Überladen wäre auch das Wort, was ich da wählen würde. Du hast zuviele Pläne bereits durchdacht und läßt dir damit selbst kaum Raum, völlig unabhängig von dem, was deine Spieler ggf. machen würden.
Dazu ist das alles auf einmal mit Dämonen, Göttern, Drachen und Apokalypse. Da kannst du nur scheitern. Insbesondere bei dem von dir angestrebten Charakter-Level.
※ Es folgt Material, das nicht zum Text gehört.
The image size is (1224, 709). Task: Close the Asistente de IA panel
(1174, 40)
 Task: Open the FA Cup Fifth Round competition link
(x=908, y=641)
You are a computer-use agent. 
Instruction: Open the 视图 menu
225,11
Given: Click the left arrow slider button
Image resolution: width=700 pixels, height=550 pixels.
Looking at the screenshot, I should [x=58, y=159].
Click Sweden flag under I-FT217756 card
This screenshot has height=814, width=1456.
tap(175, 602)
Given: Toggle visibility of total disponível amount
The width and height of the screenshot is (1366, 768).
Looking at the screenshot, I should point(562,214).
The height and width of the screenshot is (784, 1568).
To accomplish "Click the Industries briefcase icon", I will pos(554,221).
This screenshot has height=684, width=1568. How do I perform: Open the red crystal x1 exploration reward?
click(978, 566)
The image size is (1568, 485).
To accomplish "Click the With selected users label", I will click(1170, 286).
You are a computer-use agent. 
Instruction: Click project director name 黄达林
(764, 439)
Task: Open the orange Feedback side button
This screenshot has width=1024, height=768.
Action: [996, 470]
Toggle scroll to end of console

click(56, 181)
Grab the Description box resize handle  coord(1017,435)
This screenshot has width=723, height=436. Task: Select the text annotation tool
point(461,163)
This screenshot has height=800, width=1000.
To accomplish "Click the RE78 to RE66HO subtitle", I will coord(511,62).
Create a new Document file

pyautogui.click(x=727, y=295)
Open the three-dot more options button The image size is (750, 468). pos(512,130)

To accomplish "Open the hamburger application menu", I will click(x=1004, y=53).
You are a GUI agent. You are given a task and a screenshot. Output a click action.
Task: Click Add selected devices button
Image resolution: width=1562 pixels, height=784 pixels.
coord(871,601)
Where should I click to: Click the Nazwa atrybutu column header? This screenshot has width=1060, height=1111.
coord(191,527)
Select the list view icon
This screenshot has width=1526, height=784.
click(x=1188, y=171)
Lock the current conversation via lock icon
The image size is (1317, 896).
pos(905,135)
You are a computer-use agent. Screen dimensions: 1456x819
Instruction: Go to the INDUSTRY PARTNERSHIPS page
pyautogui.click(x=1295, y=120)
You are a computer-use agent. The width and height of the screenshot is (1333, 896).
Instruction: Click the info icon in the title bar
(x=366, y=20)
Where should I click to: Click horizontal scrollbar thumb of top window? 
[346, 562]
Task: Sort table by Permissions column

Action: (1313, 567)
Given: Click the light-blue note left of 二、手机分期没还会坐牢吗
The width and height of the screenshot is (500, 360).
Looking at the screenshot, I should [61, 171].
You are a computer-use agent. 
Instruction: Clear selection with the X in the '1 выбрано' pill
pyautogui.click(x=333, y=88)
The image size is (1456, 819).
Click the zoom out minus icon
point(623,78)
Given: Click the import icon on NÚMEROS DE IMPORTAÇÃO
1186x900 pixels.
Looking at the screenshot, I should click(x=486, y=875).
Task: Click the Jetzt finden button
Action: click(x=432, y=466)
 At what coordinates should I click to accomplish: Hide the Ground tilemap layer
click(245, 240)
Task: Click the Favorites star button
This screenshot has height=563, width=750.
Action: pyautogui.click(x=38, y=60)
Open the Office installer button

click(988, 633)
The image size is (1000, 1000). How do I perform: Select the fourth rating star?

Ich bin mir nicht sicher, ob dir die Erfahrung fehlt, wie man eine derartige Kampagne aufbaut oder ob du es nur schlecht umschreibst. In deiner ganzen Geschichte entgeht dir unheimlich viel der konsistenten Welt darum, denn simple Magie kann dir an mehreren Stellen deiner Geschichte das Ganze zu Nichte machen. Noch dazu würde eine solche Kampagne die Aufmerksamkeit der Mächtigen einer Welt auf sich ziehen.